Boldly: You are, in fact, doomed. One way or another. To me, the fierce headwinds the Collapse Acceptance movement (whatever the hell that is) has faced are no different than the denial & avoidance of individual death so prevalent in our culture. While there is energetic debate over the truth of Collapse that would make the notion of acceptance thereof controversial, there is no debate over the inevitably of our individual death. And yet our individual death sentence is toyed with like a phony mouse for an indoor cat. Sometimes, she ignores it. Other times, she engages vigorously. Eventually she simply tires of it and behaves as if it doesn’t exist anymore.
What’s my point, beyond letting my wordsmith off leash in the thesaurus park?
I’m afraid I don’t have one. And, further, I assert that I don't have to have one. This requirement to phrase everything in a problem/solution format and to have a logical, empirical, science or faith based explanation for all of it is part and parcel of our disorder.

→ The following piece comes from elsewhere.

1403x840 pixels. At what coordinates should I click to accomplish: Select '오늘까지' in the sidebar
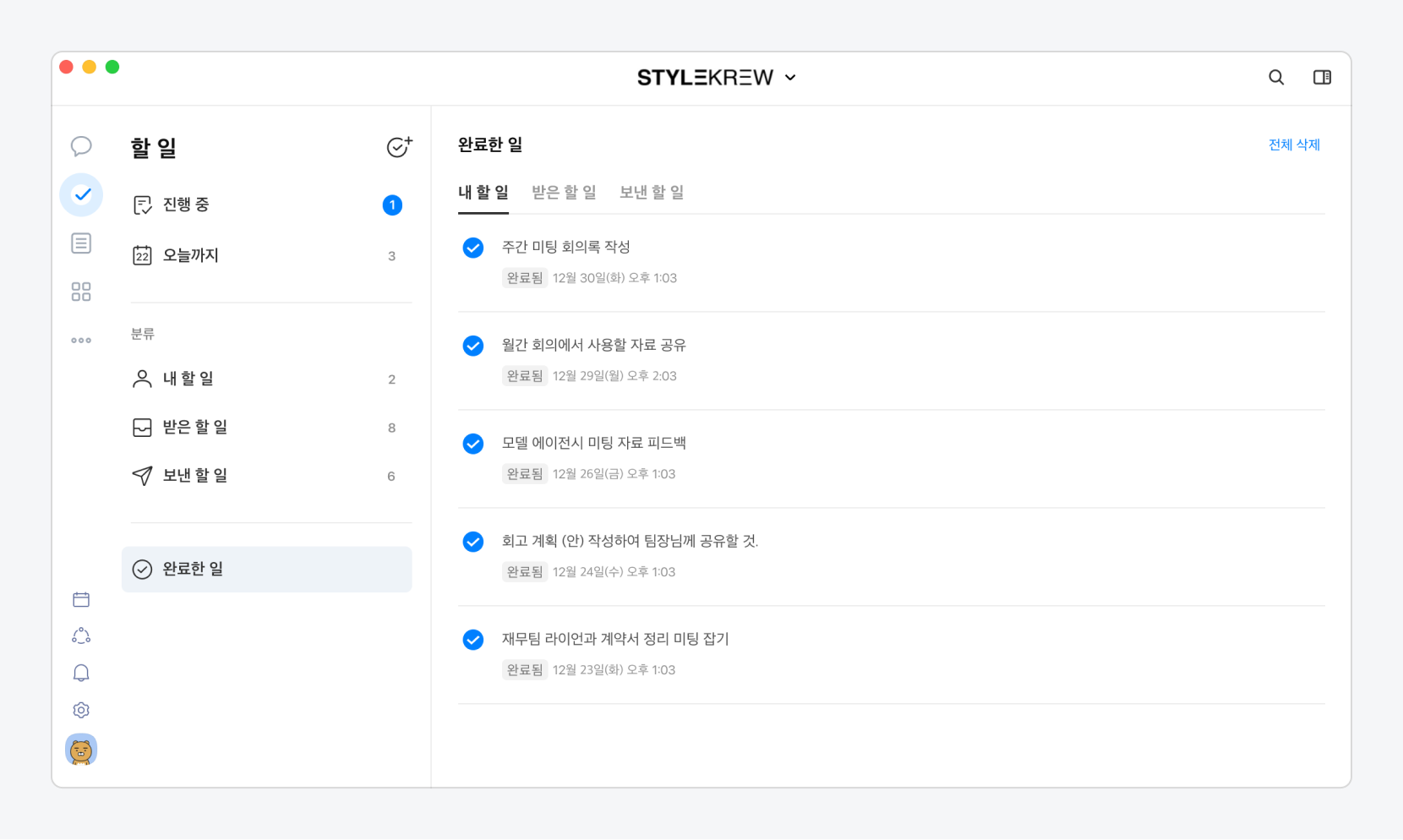click(x=190, y=255)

It just is. You just are. This too shall pass. And not just flatulence. Your life. Your legacy. Your interminable sense of self worth. And that’s just fine. Civilization too shall pass, as all before have and any subsequent will. Acceptance is the only way forward.
OK, I lied. I do have a point. I always have a point. If you can navigate the acceptance of your personal demise, you can navigate acceptance of the collapse of Global Industrial Civilization. Both are, actually, empirically true and inevitable. We can debate timelines. We can debate specific causes. But we can no more debate the functional truth of each reality than we can debate the rising of the sun. It just is.
Moving past the “prove it” stage of endless growth versus inevitable collapse is the same as moving past the “peek-a-boo” stage of toying with your inevitable individual death. At the risk of oversimplifying something so complex, it just is. And that’s OK.
If there is work to do, it begins with acceptance and passing through that unmarked door, closing it behind us, and revealing a new realm of possibilities, informed not by absurd fictions of forever but instead grounded in the reality of now and the truth of the consequences of living.
Lucky bastards we are.
And now the gentlemen relents.
Programming Notes
This isn’t a story of what you should think, it’s a story of what I think. When I sound like I’m lecturing the reader, I’m just talking to my alter ego.
There is not now and never will be a request or option to pay for this content. There is also no space for comments. That’s not because I don’t care what you think. It’s because if you have something to say, I encourage you to write your own commentary somewhere. And leave the comments off. I’m not a pinata, and you shouldn’t be, either.